Wrong question (Score:5, Interesting)

by allo ( 1728082 ) writes: on Saturday December 21, 2024 @10:27AM (#65030641)

Why should AI be creative when the whole source of its creativity is a long int seed? Without your own creativity, all you get is variants of what the model likes to write. It may read well, but after a while it will always be the same.
Give the model input from your creativity and use the model's writing skills to make your vision of a text come true. Why do we need to outsource this to the model?

- Comment removed (Score:4, Interesting)
  
  by account_deleted ( 4530225 ) writes: on Saturday December 21, 2024 @11:19AM (#65030705)
  
  Comment removed based on user account deletion
  
  - Re: (Score:2)
    
    by allo ( 1728082 ) writes:
    
    I think the largest problem with bland prose is bad datasets. If you look at the bland prose, most of it isn't all that bad. Yes, all common tropes and so on, but not rare in other literature and not bad per se. But the models have a way too large repetition quote and too little diversity.
    One thing is, that the model starts anew with each text. Write one chapter without the previous one in the context, and you get repetitive phrasing, because the model doesn't know it (over)used this phrase in the last chap
    - Re: (Score:2)
      
      by account_deleted ( 4530225 ) writes:
      
      Comment removed based on user account deletion
      - Re: (Score:2)
        
        by allo ( 1728082 ) writes:
        
        The other method is to handle the statistics well. One method against "GPTisms" is for example the XTC (exclude top choices) sampler, that explicitly avoids the most likely tokens if the next tokens still have enough probability.
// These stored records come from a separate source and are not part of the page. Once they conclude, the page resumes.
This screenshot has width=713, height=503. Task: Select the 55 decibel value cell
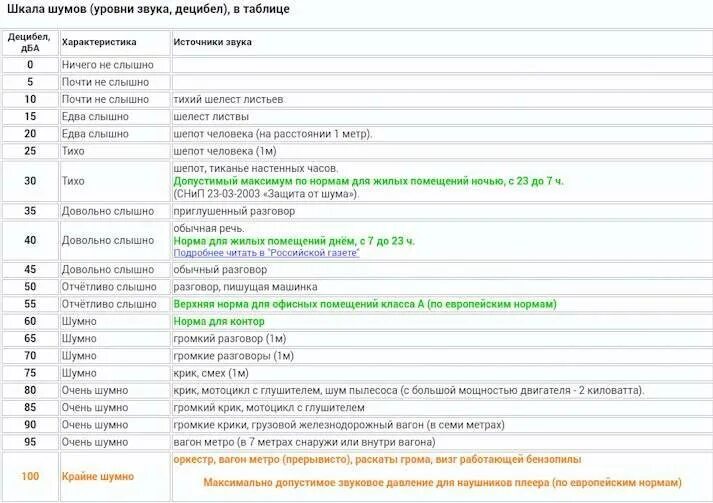[30, 304]
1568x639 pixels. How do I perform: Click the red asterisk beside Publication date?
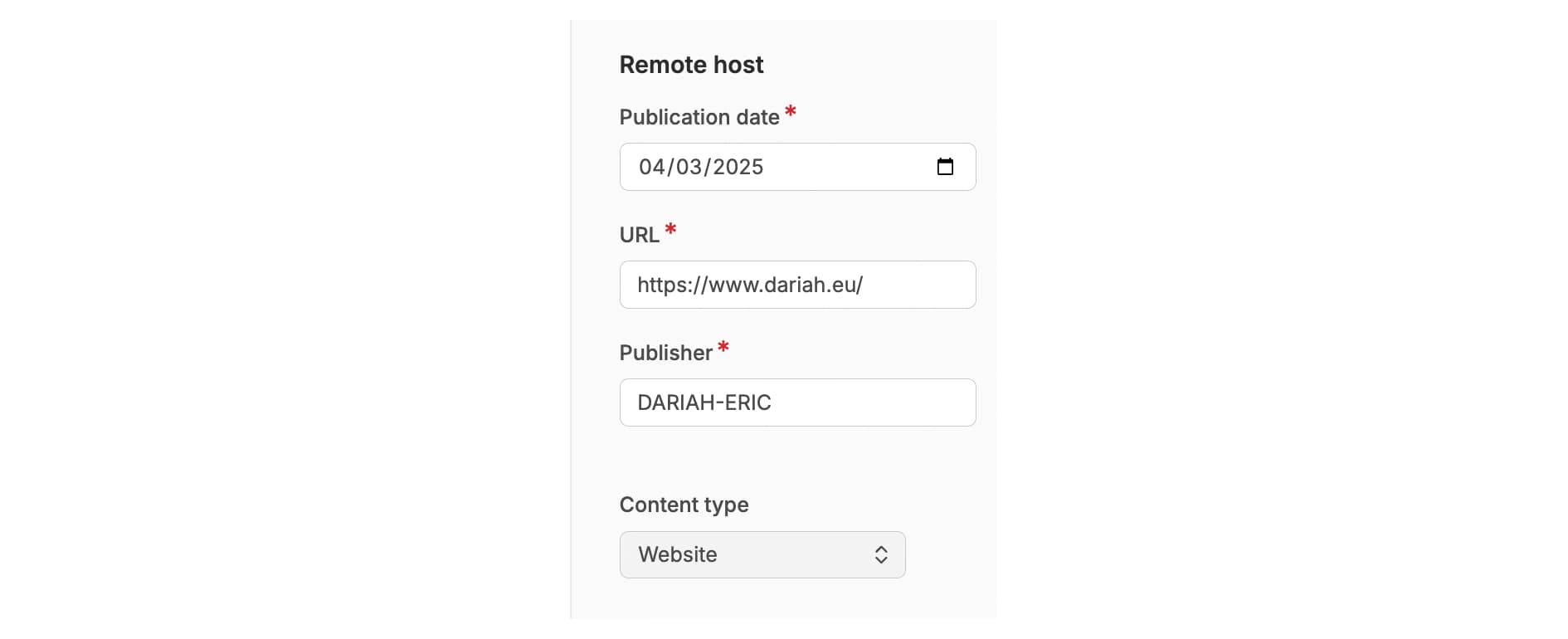pos(791,111)
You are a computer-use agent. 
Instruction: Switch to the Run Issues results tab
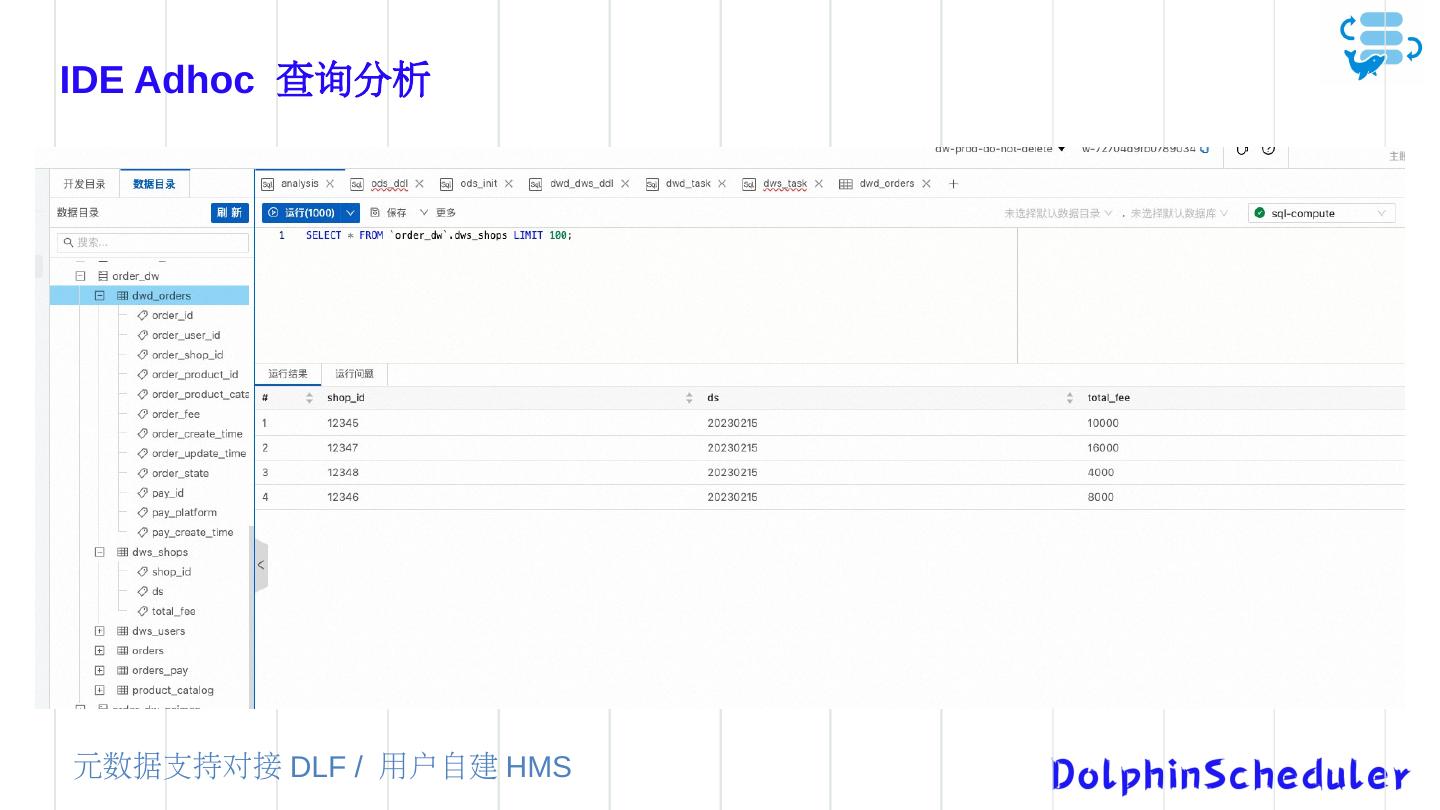pyautogui.click(x=354, y=374)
Most people don't know that aspect about text models, but once you got the probabilities for all tokens (you always get all probabilities after the network is evaluated) you can chain a lot of samplers that change the distribution (temperature), cut off parts of the distribution (m
        
        Re: (Score:2)
        
        by account_deleted ( 4530225 ) writes:
        
        Comment removed based on user account deletion
        
        Re: (Score:2)
        
        by allo ( 1728082 ) writes:
        
        Yes and no. It's kind of "a good fake is as good as the real thing". The whole meaningful thing can mostly be judged by statistics and that's why LLM proof to be useful even though one would not expect that architecture to do what people do with it. It is also interesting to see LLM-as-a-judge techniques to, for example, let a large network judge the outputs of a smaller one to distill knowledge into the smaller one. You won't be able to fully fact-check outputs with it (especially when none of the networks
joke to a brick wall (Score:2)

by bobbutts ( 927504 ) writes:

sure honestly ai just cant write like us its all robotic and stuff never gets the feelings right sometimes the stories are just boring and lack the depth you need its like trying to explain a joke to a brick wall ai will never truly understand what makes writing special its just lines of code not real creativity
Forest and trees (Score:2)

by WaffleMonster ( 969671 ) writes:

They are measuring linguistic creativity which concerns only a measure of uniqueness of words in sentences and phrases rather than attempting to measure overall creativity of the work. Neither does the paper even once mention temperature parameter. They select poor models like ChatGPT well known for being highly overfit and llama2 when there are way better models tuned for this kind of work readily available.
Overall I think the paper is fundamentally flawed and guaranteed to cause confusion in its choice
- Re: (Score:2)
  
  by war4peace ( 1628283 ) writes:
  
  Well, I slammed a few of my poems into that tool, and got a creativity index between 75% and 80%.
  I'm yet to figure out... 75%-80% of what, exactly?
- Re: (Score:3)
  
  by gweihir ( 88907 ) writes:
  
  Indeed. Essentially, they have created a metric and benchmark to (fake) support for the conclusions they wanted to find. That is junk-science and meaningless.
- Re: (Score:2)
  
  by timeOday ( 582209 ) writes:
  
  Yeah, I think there's a basic contradiction in trying to 'prove' that humans are more creative than AI by applying a metric that is itself an algorithm. Train the AI to optimize this metric of creativity and my guess is it will take the lead.
  Since it is accepted that people possess creativity and the question is whether AI merits admission to the club, the judges of creativity must be human and the criteria must be subjective. This can still constitute proof if the judging is blind (the judges aren't to
Wrong priority (Score:3, Insightful)

by MpVpRb ( 1423381 ) writes: on Saturday December 21, 2024 @11:51AM (#65030757)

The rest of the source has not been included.